Initially Gopi Sunder was reported to score music for the film and was also credited in the film's poster, but he was subsequently replaced by Sooraj S. Kurup. The background score was composed by Sushin Shyam. On 6 March 2020, the team released the first video song "Paarake" on YouTube, followed by the film's audio launch which held before the release on 11 March 2020. However, the album was out on major music streaming platforms on 12 August 2020.

Track listing
| No. | Title | Lyrics | Singer(s) | Length |
|---|---|---|---|---|
| 1. | "Paaraake" | Sooraj S. Kurup, Vinayak Sasikumar | Sooraj S. Kurup, Ramshi Ahamed, Mridul Anil, Pavithra Das, Pranavya Das | 3:54 |
| 2. | "Diname Diname" | B. K. Harinarayanan | Mridul Anil | 4:53 |
| 3. | "Thelinjee Vaanaake" | B. K. Harinarayanan, Lakshmi Menon | Sithara Krishnakumar, Sooraj S. Kurup, Aditi Nair R | 3:44 |
| 4. | "Thaane Mounam" | Vinayak Sasikumar, Nisha Nair | Sooraj S. Kurup, Yadu Krishnan K, Neethu Naduvathettu | 2:57 |
| 5. | "You And Me" | Sooraj S. Kurup, Vinayak Sasikumar | Sooraj S. Kurup, Neethu Naduvathettu | 2:05 |
| 6. | "Paaraake" | Sooraj S. Kurup, Vinayak Sasikumar | Sooraj S. Kurup, Ramshi Ahamed, Mridul Anil, Pavithra Das, Pranavya Das | 5:54 |
| Total length: |  |  |  | 6:22 |

==Release==
Kilometers and Kilometers initially received a U certificate from the Censor Board and was scheduled for a release on 12 March 2020. However, two days before the scheduled release, the government had ordered to shut theatres across Kerala in the wake of COVID-19 pandemic, and the team had to postpone the release.

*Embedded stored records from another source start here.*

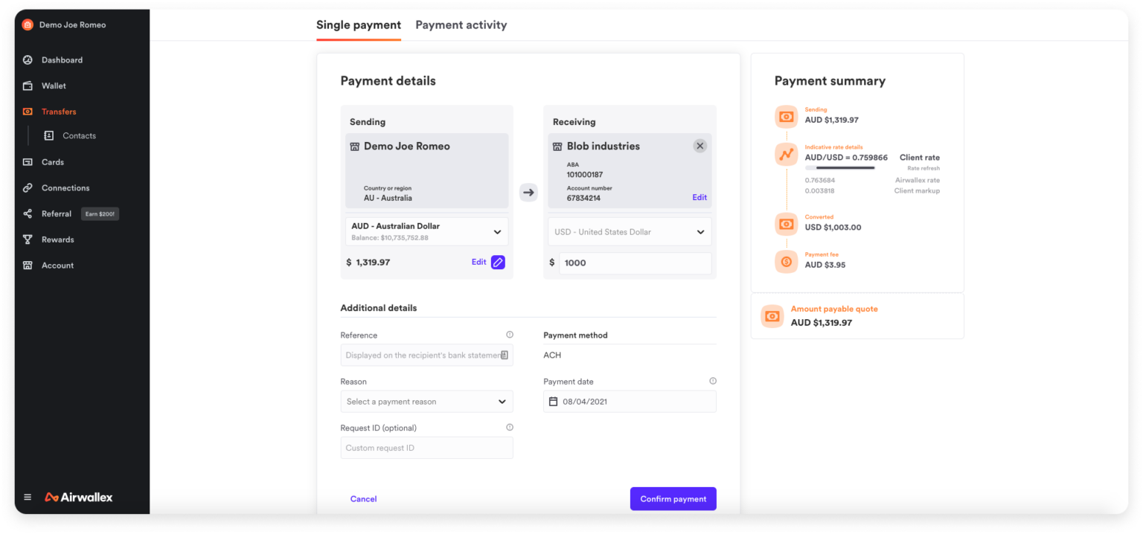
Task: Confirm the payment
Action: click(x=673, y=498)
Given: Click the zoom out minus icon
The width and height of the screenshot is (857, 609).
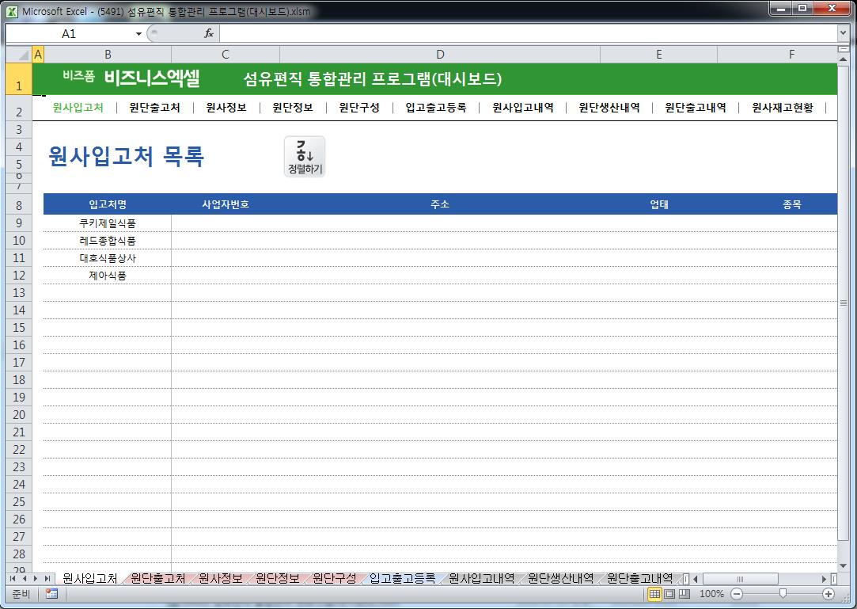Looking at the screenshot, I should pos(737,593).
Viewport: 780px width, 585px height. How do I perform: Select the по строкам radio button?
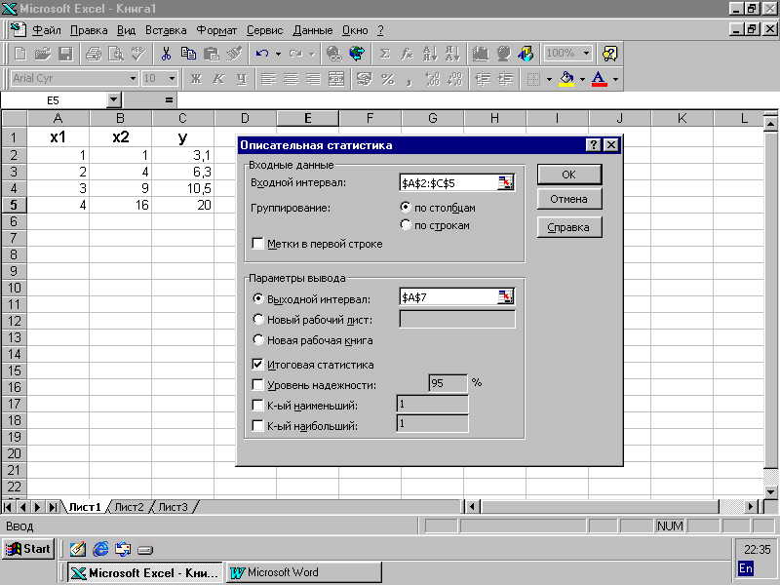click(406, 225)
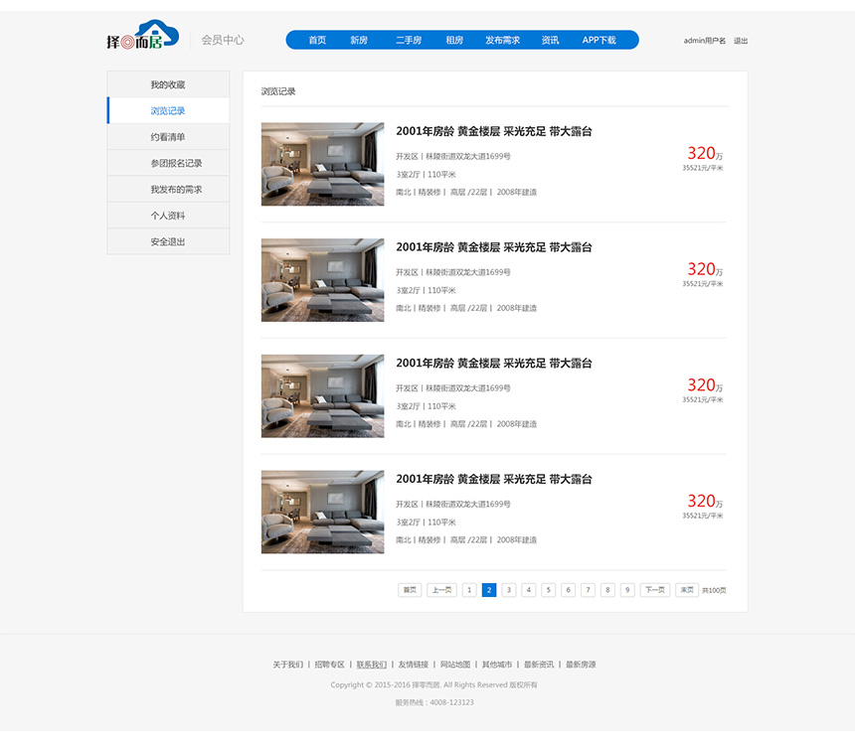Click the title of the last listing
This screenshot has height=748, width=855.
coord(493,479)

In April 2020, the film was subjected to internet piracy after few of the scenes were leaked online, causing the producer Anto Joseph to approach the Film Exhibitors Union of Kerala (FEUOK) seeking permission to release it on over-the-top media service. The union immediately approved for OTT release as in consideration with the huge losses, the producer had to suffer because of piracy.

Initially the film was set to release on Disney+ Hotstar, but the team planned to go for a direct television premiere on Asianet during the occasion of Onam (31 August 2020). On 28 January 2021, the film was aired digitally through Netflix.